The very act of putting food into our mouths might just be the most significant commonality that humanity shares. People eat. And more than that, across the world, people enjoy eating. Food is more than just a means of survival. Every country has its own unique cuisine. And one of the first questions we often ask someone who has returned from a trip is, “How was the food?” It’s certainly a question we’ve been asked and one that we are very happy to talk about.
Europe has a significantly different approach to food than we do here in the U.S. What stood out for us - as we were eating our way around Portugal, Spain, and France - was how fresh, simple, and full of taste the food was compared to what we have experienced back in the states. The biggest difference - Europeans eat what’s in season. It’s easy to go to the markets and find beautiful, hand-picked fruits and vegetables, or fresh fish that was caught that very morning. In the U.S. we seem to value access over seasonality. I’ve been involved in the organic and natural foods industry most of my working career, and from my experience, we Americans expect all produce to be available all the time. This means that our food is often harvested well before it is ready. When produce is left to ripen on the vine it has more nutrients and flavor. It would not occur to most Europeans to eat a mealy tomato in the winter. They would simply wait for the right season and have a delicious, juicy, flavorful tomato at that time. Cooking with seasonal produce is often regarded by the best chefs in the world as the key to more flavorful meals.
What we saw in our travels is that the local farmers sell their products to local markets. They simply don’t have the large-scale farming system that produces food on a national level like we have in the states. As a result, they don’t have the added expense of shipping food across the country, and they don’t have the “middleman” buyers we have in the states, which also adds to the cost of our food.
Shoppers in Europe expect freshness and good taste and they won’t settle for less. They simply demand a higher quality food than do American consumers. This will come as no surprise, but Europe does not have the same set size and color requirements for produce that we have in the states - they care more about the quality and freshness of the food than how it looks. In the U.S., because of these set requirements for size and color, we end up throwing away tons of delicious food that doesn’t meet the pre-set standard appearance.
I’m about to state an unproven generalization, but I also feel like it’s an accurate and fair assessment... If you order a plate of spaghetti with sauce in Italy - with the very simple ingredients of pasta, tomatoes, basil, olive oil, and salt - most people will find the spaghetti much more flavorful than an order of spaghetti in the U.S. It’s not because of some secret ingredient or added flavor. The reason is simple. The tomatoes in the sauce have been carefully grown to produce the perfect ratio of sweetness to acidity, and taste nothing like the waterier tomatoes we often find in the states. The bottom line . . . tomatoes (along with so much other fresh produce) grown in the U.S. have been bred for yield, production, and disease resistance. The growers are not paid for flavor - they are paid for yield.

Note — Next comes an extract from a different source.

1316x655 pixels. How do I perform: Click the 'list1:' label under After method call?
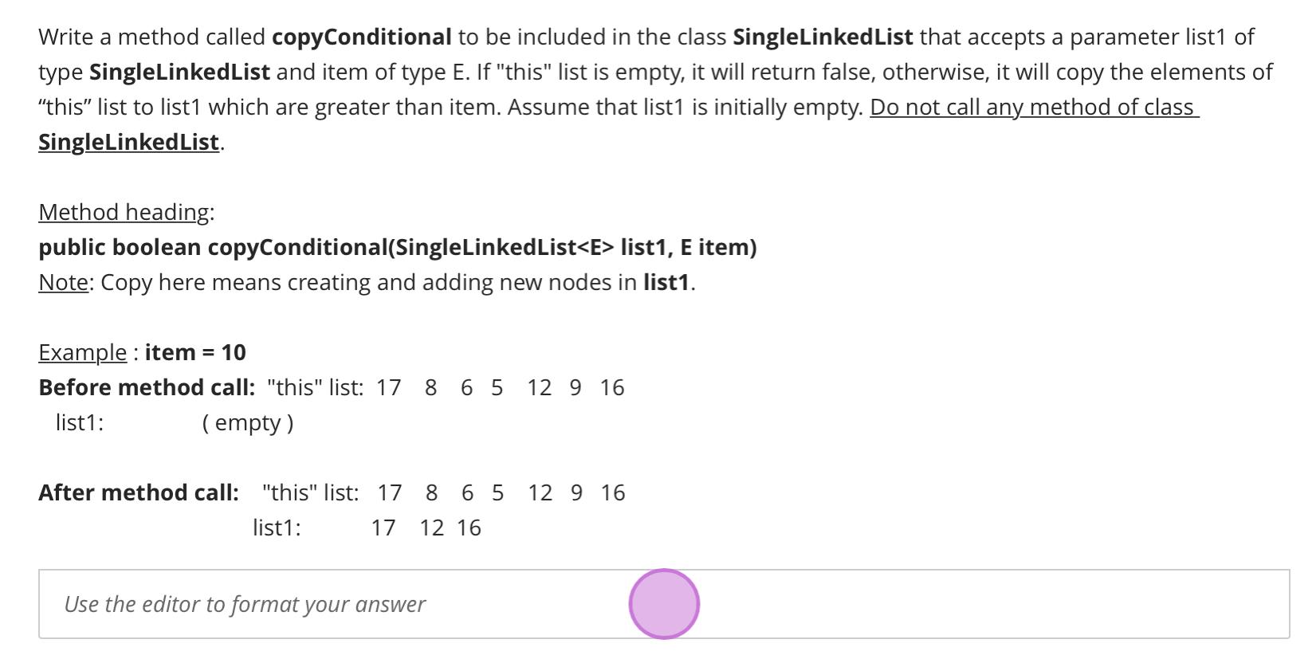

To further elaborate on this point . . . Harry Klee, a horticulture professor at the University of Florida, spent years developing a nutrient-dense tomato that also happens to taste great. More than 500 sensory panelists at the University of Florida declared it among the very best tomatoes they have tested— one of the most delicious tomatoes on the planet. It’s grown right here in the U.S., in Gainesville, Florida. This tomato, called the Garden Gem, is durable, with a great shelf life and track record of disease resistance — properties growers care about. But he’s been told the Garden Gem is a little too small (about a half or a third the size of your average supermarket tomato). So that means it’d require more labor to pick, and therefore a little more cost. And for this reason, we will not see this tomato available here in the U.S. This typifies the absurdity of choosing convenience, cost, and ease of production over flavor. But guess who’s buying his seeds? The Italians!
Along with flavor and quality, there were other differences that we noticed in our travels, and these had more to do with the culture of eating than the quality of the food. In every country we visited, people seemed to have a reverence for meals and sharing food with others. A wonderful example of this is what’s called Sobremesa. It’s the Spanish tradition of lounging for hours after dessert talking, drinking, and enjoying the moment. Most commonly, Sobremesa is enjoyed over a nice cup of coffee or a shot of digestive liqueur. It would be considered inhospitable to make a guest feel rushed after a meal, so the server only brings your check when you ask for it. The atmosphere is very relaxed compared to how we tend to order, eat, and leave in a span of an hour or so. The Spanish tend to value the food as much as the time set aside to spend with family and friends.
In much of Europe, food seems to be a “love language”. We found it both inspiring and delightful to observe the reverence and honor they had for their dining experience - not only for the food itself, but for those who were gathered to share the mealtime experience. Meals were a time for sharing joy, conversation, love, and of course, great food. There are many aspects of European culture that we would recommend embracing here at home in the U.S. - and the European food culture would certainly be very high on that list. Taking your time and enjoying a nice long flavorful meal with friends and loved ones, not only makes the food more digestible, but it also makes the problems and weariness of the day more digestible. Food is a beautiful love language. We should give it a try.